L1 homework: Price prediction using images a.k.a "Forex Cats and Dogs"


(Alex Ragalie) #1

Hello everyone,

Wanted to share with you a little experiment i ran as homework after Lesson 1: could the current best-in-class image recognition algorithms be used to predict “winning” and “losing” price chart configurations instead of cats and dogs?

To try and answer the question, I’ve gone ahead and built an entire mini-pipeline (excluding the trading engine part) in Python:

  • it gets FX price data (i’m using Oanda.com)
  • then it plots it according to specific “viewPorts” (60 minutes of price data shown as a line, with 1 minute data increments)
  • saves each plot as a .png file, naming it according to its class (buy, sell or hold) and also places it in the right folder inside either “train” or “valid” folder
  • it also takes into account Rachel’s excellent advice on how to set-up train and valid datasets properly (only latest price data is used in the valid set)
  • then the data is run through the Lesson1 image recognition model

All the code can be found on my Github , presented in Jupyter Notebooks with explanations for each step and code section.

CONCLUSION

At this stage the accuracy rate is random at best (~50%), which is to be expected for the specifics of my dataset (granular FX data with little denoising work done). I knew this from the beginning, but it was a useful exercise none the less.

Appreciate any feedback, and hope that some of my code can be useful as a starting base for anyone else interested in the topic.


Finance (Trading, Investing, Fintech, etc.)
(Jeremy Howard) #2

That’s a fun project! How many images did you have?


(Alex Ragalie) #3

Hehe, glad you like the idea Jeremy.

At it’s largest dataset size, i had ~16,000 images in each category for train (e.g. in data/train/buy) and ~2,000 images for valid (as these had to be fairly recent). The best i got was ~60% accuracy, but the training and valid loss is still significant so nothing to write home about.

I need to tweak things much more going forward on this project, as i see as well significant improvements depending on what indicators i plot on the charts…right now i have only 3 moving averages, and these already do a noticeable difference in de-noising the price data and therefore increase accuracy.

As well, i need to try out different architectures (i only used the one in Lesson 1 so far), perhaps the baseline result will improve. None the less, for a relatively “fast” implementation on your existing code, i feel it was a good start :slight_smile:

Please let me know as well if you have any suggestions for things i can try next on this topic, would greatly appreciate it!


(Jeremy Howard) #4

Well… I guess imagenet pretraining won’t help, and data augmentation won’t help either. It may help to use an architecture that doesn’t need much data, like densenet.


(Alex Ragalie) #5

Highly appreciate the reco, will give it a try next.


#6

Definitely not a picture which could be found in usual “Imagenet”-like environment =) Though it could be interesting to see if CNN could give insights comparable with RNNs in this case. I.e., to extend conception of image beyond things usually treated as images. Like, application of deep learning models to urban traffic network snapshots or traffic flow matrices.


(Alex Ragalie) #7

I guess the biggest difference in my dataset is the degree of randomness in the pictures. Market data by its very nature, especially at small time intervals, tends to be mostly “noise”, and therefore extremely hard to “learn” from via ML. This is the “Holy-Grail” of quants and AlgoTrading funds all over the world, so I know what i’m trying out is a very challenging topic…it’s fun none the less to look at it from different points of view…
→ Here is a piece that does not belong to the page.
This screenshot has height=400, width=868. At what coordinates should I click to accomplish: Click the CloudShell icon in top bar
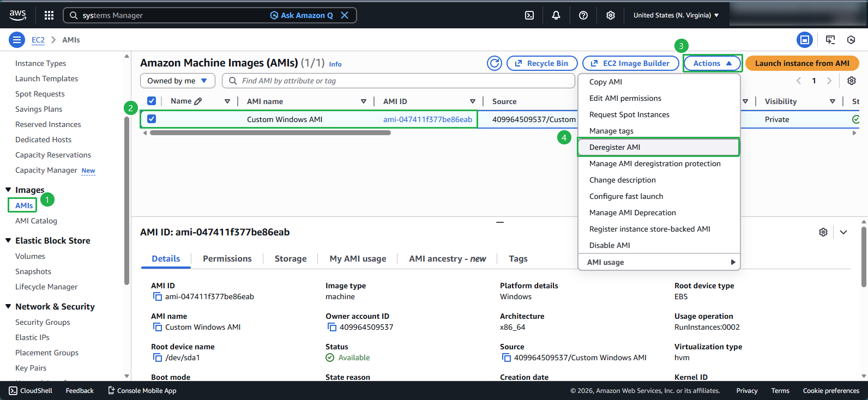click(529, 15)
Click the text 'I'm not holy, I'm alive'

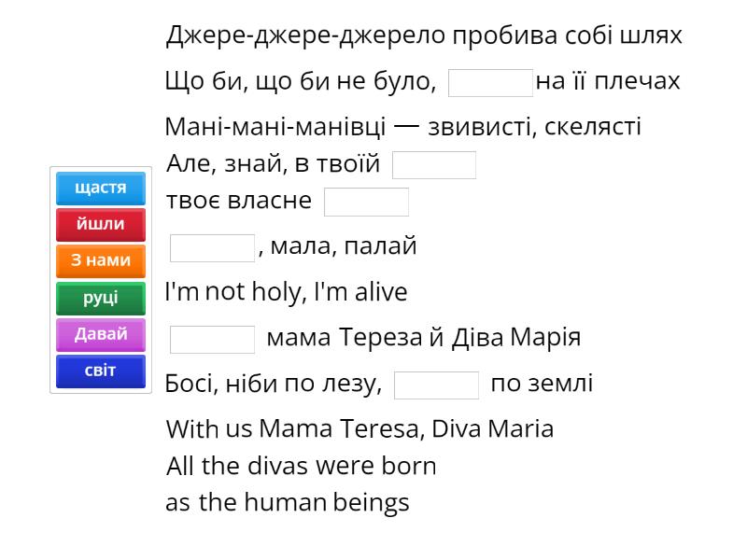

I can see your point though that some of the lessons (if any will come out) can be applied in other fields where the degree of noise and/or randomness is high…not sure traffic data is in that category though, but i’m most definitely not an expert…


(Will) #8

I’ve had a similar thought to using charts as pictures to feed into a image classifier.

Don’t be too discouraged by benchmarks like cats vs dogs with 99% accuracy. 60% accuracy in investing can still be an incredibly profitable trading strategy. I would spend some time computing returns given an up signal versus down signal (making sure to reduce your returns to account for transaction costs) before writing off your project.